We investigated the correlations between each parameters of
24-hour urine assessed ordinary in patients with
nephrolithiasis. In our study we found a different aspect of
biochemical values in nephrolithiasis.
It is known that while the raised excretion of oxalate,
uric acid, calcium and phosphorus in the urine increase the
formation of nephrolithiasis; raised excretion of citrate,
magnesium, albumin and alkali urine decrease this process. In
our patients with nephrolithiasis the levels of urine citrate,
calcium, uric acid, phosphorus, sodium (up limit in men),
potassium, chlorine and creatininee were within normal limits
but the levels of 24-hour urine volume, and urinary magnesium
and oxalate excretion were higher than normal.

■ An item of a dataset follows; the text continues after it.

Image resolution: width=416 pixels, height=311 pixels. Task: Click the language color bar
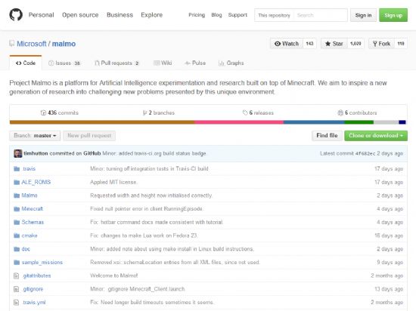tap(208, 122)
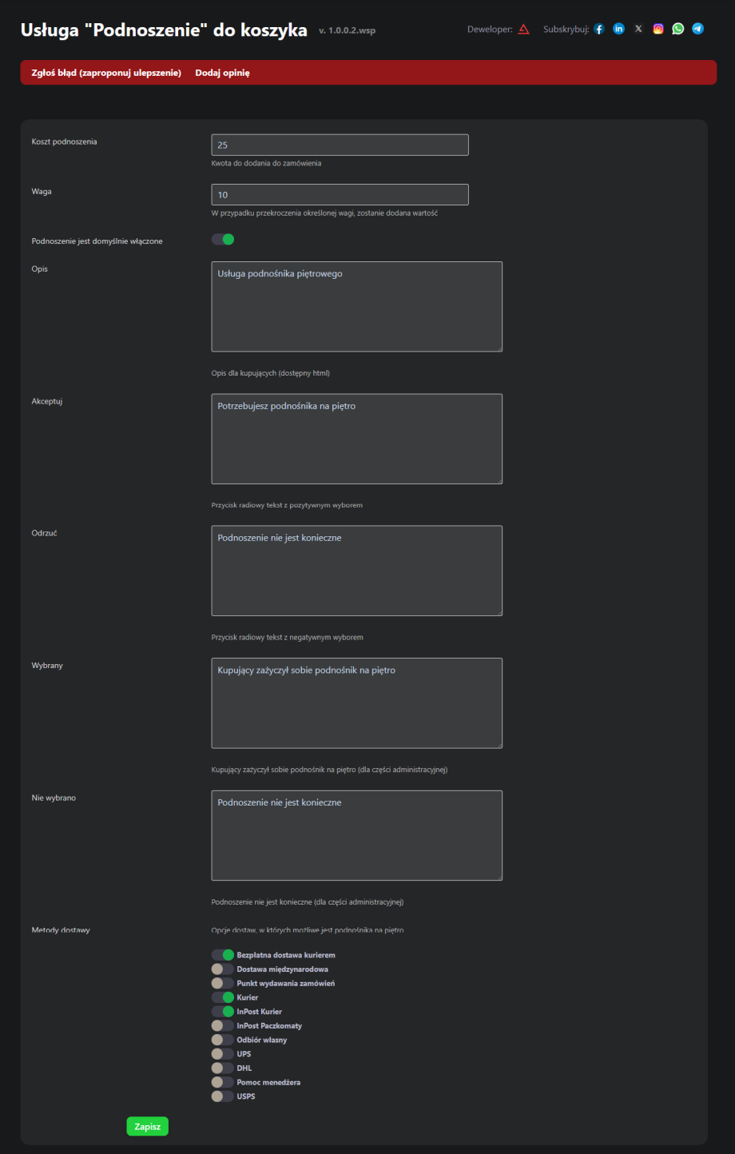
Task: Click the X (Twitter) icon
Action: click(638, 30)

Several reports claim that idiopathic stone formers
excrete significantly less citrate in their urine than normal subjects 5-7,9-15. Others, however, have not confirmed this
difference 16-19. One of the problems with citrate excretion
is that it depends on age and sex; it changes with age 4 and is
generally higher in women than in man 4-9. Our results were
in agreement with this data.
The levels of all serum parameters were within normal
intervals but only IPTH was higher than normal in female
patients. Primary hyperparathyroidism is related with stone
formation in patients with nephrolithiasis. We also observed
positive correlations between urine and serum levels of
creatininee with urine and serum levels of uric acid; urine
levels of phosphorus with urine levels of urea; urine levels of
uric acid with urine levels of calcium and among the urine
levels of chlorine with uric acid and creatinine.
Either Fellstrom et al. 20 in patients (n= 467) with
calcium lithiasis or Dumoulin et al. 21 in patients (n= 49)
with pure and mixed CaOx (calcium-oxalate) lithiasis found
out a positive correlation between urine values of uric acid and
oxalate. Although Duranti et al. in patients (n= 30) with
calcium lithiasis found a positive correlation between urine
values of calcium and phosphorus, they did not find correlation
among creatininee, uric acid, urea, chlorine and magnesium
excretions 22. Futhermore Conta A et al. 23 and Welshman
et al. 4 in patients with CaOx lithiasis found that patients
with hypocitraturia also had hypercalciuria. But Menon and
Mahle described no significant correlation between calcium
and citrate excretion in their controls or patients with stone
14. As a different relationship Oehlschlager et al. 24 found
a combination of hypercalciuria and hyperoxaluria in patients
(n= 22) after extracorporeal shock wave lithotripsy treatment.
Both Tefekli A et al. and Ogava Y et al. found that levels of
urine calcium were higher in patients with CaOx stones than
normal patients; level of urine citrate, magnesium and
creatinine were lower than normal (n= 155 and n= 222)
25,26, but Scholz et al. 27 found out that concentrations of
magnesium, uric acid and phosphate were within normal limits
in urine. These different results may result from the special
characteristics of a particular region (diet, climate, genetics,
socio-economic factors, etc.). The dietary differences may be
the most important factor to explain the deviation among the
various studies.
In conclusion, it is obvious that there are correlations
among some urine parameters and this may be clinically useful
for a more effective treatment planning.